| TESTO FORNITO |
------------------------------------------------------------

Maurizio Tira e il paradosso italiano della sicurezza stradale: «Le nostre strade? Antiche come Roma»
Cosa troveranno gli oltre 400 temerari che stanno partendo per la 1000 Miglia 2025? Curve strette, asfalto irregolare, buche nascoste sotto la pioggia d’estate e il sole che brucia l’orizzonte. Un viaggio di 1.900 chilometri, cinque giorni lungo lo scheletro viario del Paese, che è anche uno specchio impietoso dello stato delle nostre infrastrutture.
Proprio tre giorni prima del via della corsa più bella del mondo, a Brescia si è tenuto il VI Convegno sulla Sicurezza Stradale. Lì, tra dati crudi e visioni illuminate, è intervenuto Maurizio Tira, ingegnere, già Magnifico Rettore dell’Università di Brescia e oggi membro esperto della Direzione Generale Mobilità e Trasporti della Commissione Europea (DG Move).
La sua voce ha risuonato forte: l’Italia è indietro. Non solo nella manutenzione dell’asfalto, ma soprattutto nella cultura della sicurezza. Un divario tecnico, economico, perfino morale, rispetto ai Paesi del Nord Europa, dove si punta a zero morti sulle strade.
«Molte nostre strade seguono ancora il tracciato di quelle romane», commenta Tira con un amaro sarcasmo. Eppure, nel 2024, i morti sulle strade italiane sono stati 3.030, un numero pressoché identico al già drammatico bilancio del 2023 (3.039 morti). Perché succede ancora? Forse perché, come ricorda Tira, l’Italia è assente dai tavoli europei che contano. Forse perché non abbiamo ancora compreso che una strada sicura è un diritto civile, non una concessione. E chi guiderà lungo il tracciato della Mille Miglia lo capirà presto: la bellezza del viaggio, da sola, non basta.

------------------------------------------------------------

| DATI GREZZI |
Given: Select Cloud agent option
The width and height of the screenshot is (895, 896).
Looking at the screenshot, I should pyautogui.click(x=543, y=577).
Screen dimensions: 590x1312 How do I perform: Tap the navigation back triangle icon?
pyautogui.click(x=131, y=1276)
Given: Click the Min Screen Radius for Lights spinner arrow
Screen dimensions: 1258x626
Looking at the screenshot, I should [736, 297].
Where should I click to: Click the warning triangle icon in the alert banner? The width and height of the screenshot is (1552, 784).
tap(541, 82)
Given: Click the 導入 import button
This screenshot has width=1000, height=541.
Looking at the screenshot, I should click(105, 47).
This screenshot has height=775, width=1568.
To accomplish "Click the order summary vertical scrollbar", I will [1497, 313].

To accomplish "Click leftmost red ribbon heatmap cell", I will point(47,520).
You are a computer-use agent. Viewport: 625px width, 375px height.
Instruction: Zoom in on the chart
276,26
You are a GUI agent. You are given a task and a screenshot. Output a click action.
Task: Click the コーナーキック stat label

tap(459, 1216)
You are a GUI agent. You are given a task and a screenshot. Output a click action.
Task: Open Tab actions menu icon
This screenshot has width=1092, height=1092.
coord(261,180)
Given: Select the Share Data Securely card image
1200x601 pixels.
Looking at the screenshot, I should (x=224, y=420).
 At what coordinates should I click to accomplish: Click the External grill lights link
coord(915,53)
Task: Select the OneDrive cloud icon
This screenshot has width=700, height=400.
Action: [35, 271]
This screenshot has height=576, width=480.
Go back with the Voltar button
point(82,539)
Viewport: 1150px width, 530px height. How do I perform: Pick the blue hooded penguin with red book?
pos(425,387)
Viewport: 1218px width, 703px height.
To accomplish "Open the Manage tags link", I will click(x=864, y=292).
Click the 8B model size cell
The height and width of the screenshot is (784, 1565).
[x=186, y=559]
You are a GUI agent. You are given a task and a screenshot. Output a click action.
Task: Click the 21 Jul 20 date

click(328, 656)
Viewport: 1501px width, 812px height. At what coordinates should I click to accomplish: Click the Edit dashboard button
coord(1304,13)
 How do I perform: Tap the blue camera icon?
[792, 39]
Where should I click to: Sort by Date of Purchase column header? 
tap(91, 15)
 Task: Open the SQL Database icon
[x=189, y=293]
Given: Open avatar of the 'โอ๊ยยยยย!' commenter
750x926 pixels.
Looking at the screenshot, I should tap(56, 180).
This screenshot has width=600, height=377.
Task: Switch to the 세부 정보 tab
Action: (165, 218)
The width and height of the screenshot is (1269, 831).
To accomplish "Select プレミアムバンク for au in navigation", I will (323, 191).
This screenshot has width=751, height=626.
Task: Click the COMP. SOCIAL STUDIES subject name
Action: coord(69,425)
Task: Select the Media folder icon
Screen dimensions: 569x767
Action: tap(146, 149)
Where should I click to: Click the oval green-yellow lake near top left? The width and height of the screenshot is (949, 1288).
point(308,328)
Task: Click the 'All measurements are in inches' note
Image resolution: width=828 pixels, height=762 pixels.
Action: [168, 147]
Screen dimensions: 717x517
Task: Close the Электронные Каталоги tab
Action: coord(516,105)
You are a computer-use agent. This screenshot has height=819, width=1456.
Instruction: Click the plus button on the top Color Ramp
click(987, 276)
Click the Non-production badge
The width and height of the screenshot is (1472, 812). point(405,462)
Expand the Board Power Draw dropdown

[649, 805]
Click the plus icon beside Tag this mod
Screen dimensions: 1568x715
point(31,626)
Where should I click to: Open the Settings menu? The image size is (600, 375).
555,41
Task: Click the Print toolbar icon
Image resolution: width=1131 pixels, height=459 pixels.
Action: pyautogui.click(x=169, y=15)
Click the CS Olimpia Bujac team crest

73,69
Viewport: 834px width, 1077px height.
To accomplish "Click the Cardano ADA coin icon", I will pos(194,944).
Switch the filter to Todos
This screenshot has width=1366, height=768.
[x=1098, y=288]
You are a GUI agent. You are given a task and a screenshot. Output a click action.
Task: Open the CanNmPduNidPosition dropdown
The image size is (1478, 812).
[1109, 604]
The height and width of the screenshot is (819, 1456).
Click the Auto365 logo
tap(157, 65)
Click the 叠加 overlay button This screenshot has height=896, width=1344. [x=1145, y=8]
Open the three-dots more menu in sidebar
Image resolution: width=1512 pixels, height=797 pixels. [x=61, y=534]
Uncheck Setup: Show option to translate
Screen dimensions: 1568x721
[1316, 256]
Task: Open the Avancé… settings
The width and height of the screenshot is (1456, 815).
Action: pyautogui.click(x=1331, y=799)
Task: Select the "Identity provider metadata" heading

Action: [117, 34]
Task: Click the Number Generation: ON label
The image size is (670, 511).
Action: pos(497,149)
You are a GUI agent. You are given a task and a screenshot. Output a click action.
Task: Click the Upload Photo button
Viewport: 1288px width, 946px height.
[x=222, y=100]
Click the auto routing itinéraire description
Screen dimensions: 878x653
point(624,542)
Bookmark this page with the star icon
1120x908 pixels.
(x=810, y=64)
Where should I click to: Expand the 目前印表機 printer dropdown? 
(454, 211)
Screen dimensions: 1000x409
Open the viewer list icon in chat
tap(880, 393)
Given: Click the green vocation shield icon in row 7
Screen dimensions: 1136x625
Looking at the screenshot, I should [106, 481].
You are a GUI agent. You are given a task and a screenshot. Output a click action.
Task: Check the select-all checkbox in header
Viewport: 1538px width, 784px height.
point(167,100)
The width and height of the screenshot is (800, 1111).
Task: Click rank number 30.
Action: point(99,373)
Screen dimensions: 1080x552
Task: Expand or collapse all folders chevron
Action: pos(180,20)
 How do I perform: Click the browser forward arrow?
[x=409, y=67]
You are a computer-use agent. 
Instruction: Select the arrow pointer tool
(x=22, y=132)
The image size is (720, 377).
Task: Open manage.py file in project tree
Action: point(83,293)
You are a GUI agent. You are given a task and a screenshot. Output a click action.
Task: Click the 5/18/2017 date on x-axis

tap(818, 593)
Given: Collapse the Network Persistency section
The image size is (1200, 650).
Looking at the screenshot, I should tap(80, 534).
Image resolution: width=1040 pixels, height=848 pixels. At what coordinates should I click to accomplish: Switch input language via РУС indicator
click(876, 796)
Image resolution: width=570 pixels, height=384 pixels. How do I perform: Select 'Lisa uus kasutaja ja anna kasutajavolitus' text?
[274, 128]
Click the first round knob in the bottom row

------------------------------------------------------------

| COMPITI ASSEGNATI |
(a) Trascriva senza alcuna modifica le voci dalla riga che contiene "Given: Select the" alla riga che contiene "point(308,328)", comprese entrambe.
(b) Scriva il seguito dell'articolo sulla sicurezza stradale, riprendendo subito dopo la sua ultima frase.
L'articolo sulla sicurezza stradale e le voci costituiscono materiali distinti.

| RISPOSTE PER COMPITO |
(a)
Given: Select the Share Data Securely card image
1200x601 pixels.
Looking at the screenshot, I should (x=224, y=420).
 At what coordinates should I click to accomplish: Click the External grill lights link
coord(915,53)
Task: Select the OneDrive cloud icon
This screenshot has width=700, height=400.
Action: [35, 271]
This screenshot has height=576, width=480.
Go back with the Voltar button
point(82,539)
Viewport: 1150px width, 530px height. How do I perform: Pick the blue hooded penguin with red book?
pos(425,387)
Viewport: 1218px width, 703px height.
To accomplish "Open the Manage tags link", I will click(x=864, y=292).
Click the 8B model size cell
The height and width of the screenshot is (784, 1565).
[x=186, y=559]
You are a GUI agent. You are given a task and a screenshot. Output a click action.
Task: Click the 21 Jul 20 date

click(328, 656)
Viewport: 1501px width, 812px height. At what coordinates should I click to accomplish: Click the Edit dashboard button
coord(1304,13)
 How do I perform: Tap the blue camera icon?
[792, 39]
Where should I click to: Sort by Date of Purchase column header? 
tap(91, 15)
 Task: Open the SQL Database icon
[x=189, y=293]
Given: Open avatar of the 'โอ๊ยยยยย!' commenter
750x926 pixels.
Looking at the screenshot, I should tap(56, 180).
This screenshot has width=600, height=377.
Task: Switch to the 세부 정보 tab
Action: (165, 218)
The width and height of the screenshot is (1269, 831).
To accomplish "Select プレミアムバンク for au in navigation", I will (323, 191).
This screenshot has width=751, height=626.
Task: Click the COMP. SOCIAL STUDIES subject name
Action: coord(69,425)
Task: Select the Media folder icon
Screen dimensions: 569x767
Action: tap(146, 149)
Where should I click to: Click the oval green-yellow lake near top left? The width and height of the screenshot is (949, 1288).
point(308,328)

(b)
Il confronto con il Nord Europa è impietoso: lì le strade durano di più, sono più sicure e vengono riparate in modo automatico grazie a tecnologie robotiche.
In Italia, invece, vige un caos normativo e amministrativo: «Abbiamo norme ferme da anni e ogni intervento sulle strade esistenti ricade sul proprietario – che può essere un Comune, una Provincia o lo Stato – il quale spesso non ha fondi né personale tecnico per gestire le manutenzioni». Un altro problema? «L’assenza di una visione organica: i cambiamenti climatici impongono manutenzioni straordinarie, ma nessuno le ha programmate o finanziate».
A Catania, ricorda Tira, il caldo record ha sciolto i cavi sotto l’asfalto, mandando in tilt l’intera rete elettrica. «La trasformazione urbanistica va governata, non subita. Altrimenti continueremo a pagare troppo – e male – per infrastrutture pubbliche che non reggono più il passo del tempo». Milano è un modello in trasformazione… ma in bilico. Pur soffrendo di limiti di budget, mostra un percorso virtuoso: investimenti mirati, attenzione alla sicurezza e strumenti tecnologici. Il metodo “Nord Europa” richiede visione sistemica, fondi programmati e innovazioni replicabili. Milano può essere un modello nazionale se altre città seguiranno l’esempio, costruendo infrastrutture resilienti, sicure e sostenibili.
“Svegliamoci. Se non ci siamo ai tavoli che contano, decideranno gli altri per noi”
Maurizio Tira non usa giri di parole: “È sconfortante entrare in una conferenza europea e vedere pochissimi italiani. Se non siamo presenti quando si scrivono le regole, poi non possiamo lamentarci se favoriscono gli interessi altrui.”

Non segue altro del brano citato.